Dogtown Common

Dogtown Common

Gloucester, MA

Dogtown Common is an abandoned colonial settlement in the interior of Cape Ann, now a 3,600-acre wilderness of glacial boulders and overgrown cellar holes. In the 1930s, financier Roger Babson commissioned motivational slogans to be carved into two dozen boulders scattered through the woods. The area has attracted artists and writers for centuries, including Marsden Hartley and Charles Olson.

Photography Guide

Best Time
morning
Crowds
Quiet
Shot Types
detailwideportrait
Best Seasons
springsummerfall
Practical Tips
Trails are unmarked and can be confusing; bring a map or GPS. The carved boulders are spread across several miles of trails. Mosquitoes are heavy in summer; bring repellent.

Author's Comments

There is a particular silence in Dogtown that I have not found elsewhere on Cape Ann.
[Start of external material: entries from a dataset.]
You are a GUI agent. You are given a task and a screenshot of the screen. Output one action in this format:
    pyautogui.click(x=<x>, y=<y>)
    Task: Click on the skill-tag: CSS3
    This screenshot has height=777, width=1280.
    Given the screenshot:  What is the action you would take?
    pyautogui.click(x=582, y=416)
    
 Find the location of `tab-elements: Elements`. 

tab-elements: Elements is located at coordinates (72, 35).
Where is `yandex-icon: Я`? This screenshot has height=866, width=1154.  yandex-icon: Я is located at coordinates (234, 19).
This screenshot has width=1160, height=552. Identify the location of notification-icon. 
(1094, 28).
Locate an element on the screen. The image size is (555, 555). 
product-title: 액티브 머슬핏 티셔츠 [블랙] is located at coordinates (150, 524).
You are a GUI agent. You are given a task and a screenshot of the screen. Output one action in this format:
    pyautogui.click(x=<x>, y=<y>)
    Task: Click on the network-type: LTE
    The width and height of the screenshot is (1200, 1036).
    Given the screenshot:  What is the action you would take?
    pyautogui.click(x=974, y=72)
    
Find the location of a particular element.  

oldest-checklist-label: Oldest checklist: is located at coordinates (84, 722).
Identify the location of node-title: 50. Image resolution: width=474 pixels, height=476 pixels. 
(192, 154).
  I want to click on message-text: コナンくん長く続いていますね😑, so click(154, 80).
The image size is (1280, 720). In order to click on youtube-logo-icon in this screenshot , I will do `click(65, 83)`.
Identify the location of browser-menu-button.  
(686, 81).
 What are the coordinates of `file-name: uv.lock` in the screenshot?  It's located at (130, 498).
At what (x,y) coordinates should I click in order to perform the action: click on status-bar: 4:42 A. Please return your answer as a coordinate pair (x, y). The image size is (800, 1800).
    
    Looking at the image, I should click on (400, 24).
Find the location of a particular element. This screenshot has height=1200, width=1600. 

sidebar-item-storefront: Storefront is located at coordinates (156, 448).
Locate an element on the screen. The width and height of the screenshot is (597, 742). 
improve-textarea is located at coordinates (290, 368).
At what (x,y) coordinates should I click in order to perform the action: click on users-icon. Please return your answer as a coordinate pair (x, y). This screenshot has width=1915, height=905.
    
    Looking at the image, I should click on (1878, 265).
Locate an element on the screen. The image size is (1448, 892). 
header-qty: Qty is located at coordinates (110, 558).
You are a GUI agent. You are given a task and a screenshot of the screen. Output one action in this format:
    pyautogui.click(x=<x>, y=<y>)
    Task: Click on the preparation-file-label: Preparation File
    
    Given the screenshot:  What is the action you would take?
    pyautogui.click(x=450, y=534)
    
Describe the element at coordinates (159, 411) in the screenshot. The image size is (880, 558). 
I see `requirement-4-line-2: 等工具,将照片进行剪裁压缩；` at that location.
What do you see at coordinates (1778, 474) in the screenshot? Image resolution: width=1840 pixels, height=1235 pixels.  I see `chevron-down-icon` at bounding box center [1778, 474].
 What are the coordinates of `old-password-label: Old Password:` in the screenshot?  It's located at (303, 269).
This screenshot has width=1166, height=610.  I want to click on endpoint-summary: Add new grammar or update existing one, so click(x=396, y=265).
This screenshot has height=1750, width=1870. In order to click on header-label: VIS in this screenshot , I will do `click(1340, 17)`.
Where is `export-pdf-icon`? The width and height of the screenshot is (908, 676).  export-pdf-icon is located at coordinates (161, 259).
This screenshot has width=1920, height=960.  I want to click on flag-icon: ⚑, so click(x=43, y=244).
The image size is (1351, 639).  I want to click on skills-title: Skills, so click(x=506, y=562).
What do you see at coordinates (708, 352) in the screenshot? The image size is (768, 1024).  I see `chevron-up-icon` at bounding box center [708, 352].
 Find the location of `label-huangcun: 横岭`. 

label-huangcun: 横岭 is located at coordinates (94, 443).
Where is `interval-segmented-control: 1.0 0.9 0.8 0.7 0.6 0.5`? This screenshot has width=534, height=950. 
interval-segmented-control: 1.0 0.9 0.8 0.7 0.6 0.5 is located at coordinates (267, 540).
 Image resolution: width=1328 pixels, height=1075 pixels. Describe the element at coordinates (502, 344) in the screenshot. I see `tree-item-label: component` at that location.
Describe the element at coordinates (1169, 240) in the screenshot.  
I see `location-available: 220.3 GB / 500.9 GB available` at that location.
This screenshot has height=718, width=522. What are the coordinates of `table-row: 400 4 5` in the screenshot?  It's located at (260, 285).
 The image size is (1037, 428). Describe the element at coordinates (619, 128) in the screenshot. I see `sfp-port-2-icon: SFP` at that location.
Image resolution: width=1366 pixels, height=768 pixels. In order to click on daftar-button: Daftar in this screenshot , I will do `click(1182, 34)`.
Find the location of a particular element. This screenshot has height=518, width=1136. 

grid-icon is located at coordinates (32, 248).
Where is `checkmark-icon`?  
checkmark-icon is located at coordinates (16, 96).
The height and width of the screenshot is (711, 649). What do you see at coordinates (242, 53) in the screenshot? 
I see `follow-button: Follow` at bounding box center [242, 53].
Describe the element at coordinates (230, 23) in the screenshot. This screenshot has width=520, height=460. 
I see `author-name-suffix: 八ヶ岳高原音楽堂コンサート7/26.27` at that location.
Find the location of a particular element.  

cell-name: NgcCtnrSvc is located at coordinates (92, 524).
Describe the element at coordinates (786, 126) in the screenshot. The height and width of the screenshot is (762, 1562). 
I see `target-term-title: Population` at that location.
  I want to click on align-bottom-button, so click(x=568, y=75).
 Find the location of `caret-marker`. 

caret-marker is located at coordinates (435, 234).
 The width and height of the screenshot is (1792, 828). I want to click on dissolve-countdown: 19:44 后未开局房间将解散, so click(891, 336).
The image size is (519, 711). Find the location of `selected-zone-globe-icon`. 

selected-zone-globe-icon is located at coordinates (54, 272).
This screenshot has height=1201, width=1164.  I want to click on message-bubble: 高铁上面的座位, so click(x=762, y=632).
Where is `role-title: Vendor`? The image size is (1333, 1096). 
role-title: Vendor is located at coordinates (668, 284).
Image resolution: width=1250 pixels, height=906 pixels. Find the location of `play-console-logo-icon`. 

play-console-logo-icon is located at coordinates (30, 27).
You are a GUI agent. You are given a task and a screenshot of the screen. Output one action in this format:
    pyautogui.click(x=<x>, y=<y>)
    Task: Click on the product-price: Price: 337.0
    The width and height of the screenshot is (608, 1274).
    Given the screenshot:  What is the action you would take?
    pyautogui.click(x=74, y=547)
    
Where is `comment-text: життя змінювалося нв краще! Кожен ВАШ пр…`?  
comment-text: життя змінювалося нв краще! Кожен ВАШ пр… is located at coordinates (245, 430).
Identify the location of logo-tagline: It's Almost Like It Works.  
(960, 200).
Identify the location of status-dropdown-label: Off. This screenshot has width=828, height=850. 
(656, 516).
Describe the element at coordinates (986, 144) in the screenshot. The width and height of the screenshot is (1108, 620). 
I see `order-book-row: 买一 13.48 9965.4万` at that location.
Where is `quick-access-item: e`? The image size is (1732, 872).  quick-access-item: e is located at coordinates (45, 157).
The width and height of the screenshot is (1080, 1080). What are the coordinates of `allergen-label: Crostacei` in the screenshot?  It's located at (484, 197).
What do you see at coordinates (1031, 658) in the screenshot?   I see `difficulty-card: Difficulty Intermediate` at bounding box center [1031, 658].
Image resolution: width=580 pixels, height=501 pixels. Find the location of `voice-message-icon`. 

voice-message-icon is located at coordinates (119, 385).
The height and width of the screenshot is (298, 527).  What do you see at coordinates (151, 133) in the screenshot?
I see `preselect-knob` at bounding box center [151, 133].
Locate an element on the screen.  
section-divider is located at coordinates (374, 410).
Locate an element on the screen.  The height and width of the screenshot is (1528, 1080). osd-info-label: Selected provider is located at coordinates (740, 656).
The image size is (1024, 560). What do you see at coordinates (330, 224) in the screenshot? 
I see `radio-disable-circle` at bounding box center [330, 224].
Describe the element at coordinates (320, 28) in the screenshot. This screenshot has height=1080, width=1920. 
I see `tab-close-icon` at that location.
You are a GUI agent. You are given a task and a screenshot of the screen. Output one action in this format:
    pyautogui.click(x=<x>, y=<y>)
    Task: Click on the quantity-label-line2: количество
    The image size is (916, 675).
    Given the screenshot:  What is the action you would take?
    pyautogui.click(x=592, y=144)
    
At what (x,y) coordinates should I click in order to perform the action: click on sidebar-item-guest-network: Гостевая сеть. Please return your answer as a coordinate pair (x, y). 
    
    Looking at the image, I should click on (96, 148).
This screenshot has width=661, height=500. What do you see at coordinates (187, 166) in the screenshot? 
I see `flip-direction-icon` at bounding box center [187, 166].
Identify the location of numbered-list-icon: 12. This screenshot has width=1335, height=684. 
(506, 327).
Not the silence of remoteness, exactly, because Gloucester is right there, fifteen minutes by car. It is the silence of a place that was once inhabited and then was not. Cellar holes sit in the underbrush. Stone walls run through the woods to no particular purpose. The forest has come back over what was, three hundred years ago, a small struggling town. And then there are the boulders. Babson's carved exhortations are scattered across miles of unmarked trail, and finding them feels less like sightseeing than like archaeology. STUDY. WORK. KINDNESS. IDEAS. HELP MOTHER. The lettering has weathered into the granite in a way Babson probably did not anticipate, and the slogans now read as something stranger and more melancholy than the Depression-era pep talks they were intended to be. The forest has absorbed them. They feel less like instructions and more like fragments of a lost civilization, which in a sense they are. I come in late September when the bugs have eased and the light reaches the forest floor at a low angle. Morning is the time. The boulders catch sidelight then, and the carvings show themselves in shadow. Bring the GPS. The trails genuinely will confuse you, and I have wasted an hour more than once trying to find a stone I had photographed the year before. This is not a place that gives itself up easily. The photographs come slowly and most of them are quiet. That is the point.